Problem A: In the regex question, where should the third match start capturing?
Problem B: Write a continuation of the regex question, picking up at the point where it stops.

1

Supposing I have some HTML which contains comments wrapping tables like this:

<!--product_template -->
    <table class='template'>{blah}</table>
<!--end_product_template-->

Sometimes the comment can have extra text in it like this:

<!--product_template *THIS IS MORE COMMENT TEXT* -->
    <table class='template'>{blah}</table>
<!--end_product_template-->

BUT... it is occassionally possible for user error to create something like this:

<!--product_template *THIS IS MORE COMMENT TEXT* -->
    <p>&nbsp;</p>
<!--end_product_template-->

I need to be able to find these comment sections and read the content only where there is a table contained

I have this simple Regex <!--product_template.*?<table.*?<!--end_product_template-->

Which almost works:

https://regex101.com/r/PpDj3y/3

BUT... as you can see from the fiddle, it is capturing any table between any <!--product_template and <!--end_product_template--> but it needs to capture only between <!--product_template and the first <!--end_product_template--> following it.

I can't figure out how to do that! My Regex matches in that fiddle are correct on the first two matches, but the third one contains too much information and should only start capturing at the start of the last line, the comments which do not contain a table should not be captured.

EDIT:

Not a duplicate question? My question is asking for text between two strings only if they contain certain other text, the question cited as a duplicate is only concerned with finding text between two strings excluding the specific additional requirement that those strings must also contain "

Material provided:
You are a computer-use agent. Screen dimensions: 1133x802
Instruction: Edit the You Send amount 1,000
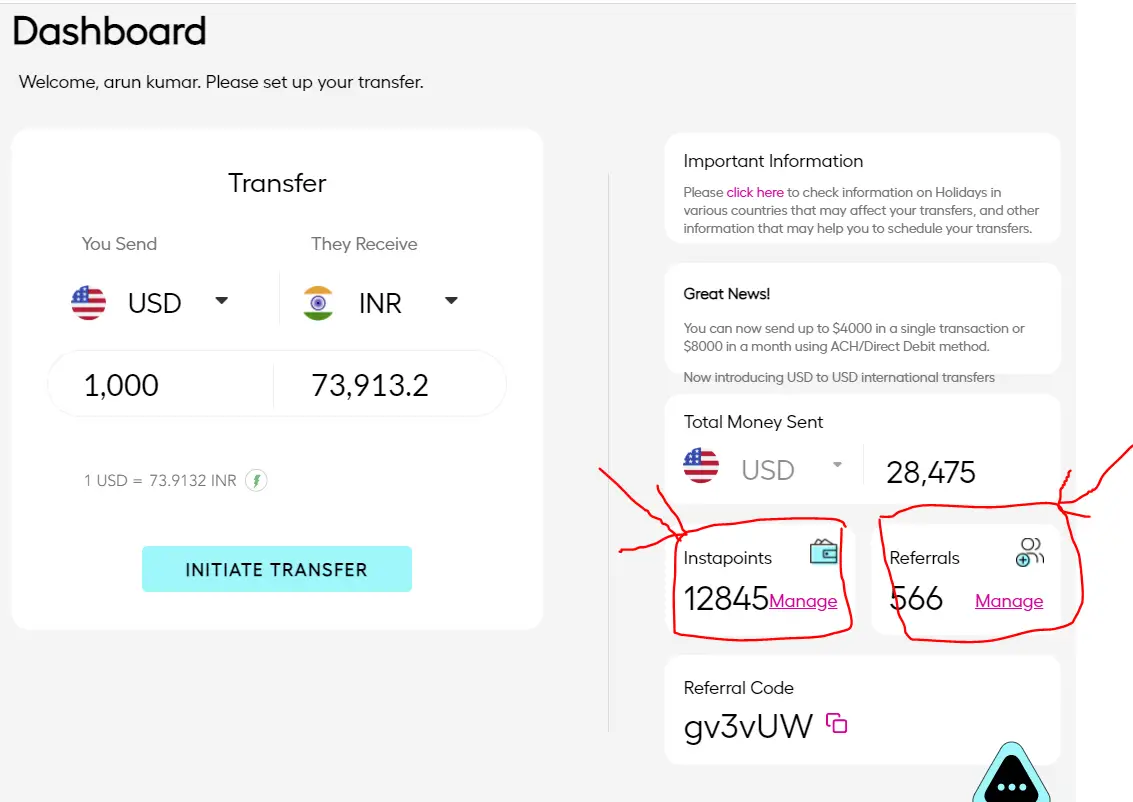pyautogui.click(x=161, y=385)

Final result A: At the start of the last line.

Final result B:
Jamie Hartnoll
  • 7,231
  • 13
  • 58
  • 97

1 Answers1

1

The regex that you need is a regex based on a tempered greedy token:

<!--product_template(?:(?!<!--product_template).)*?<table.*?<!--end_product_template-->

See the regex demo.

The main point is that .*? matches from the leftmost position to another leftmost position, but still it matches as many characters as necessary to return a valid match. .*? may overflow across another <!--product_template substring if the previous block does not contain <table substring. The tempered greedy token will prevent this.

Details:

  • <!--product_template - a literal substring
  • (?:(?!<!--product_template).)*? - any char that does not start a <!--product_template char sequence, as few as possible, up to the first occurrence of the subsequent subpattern.
  • <table - a literal substring
  • .*? - any 0+ chars as few as possible up to the first...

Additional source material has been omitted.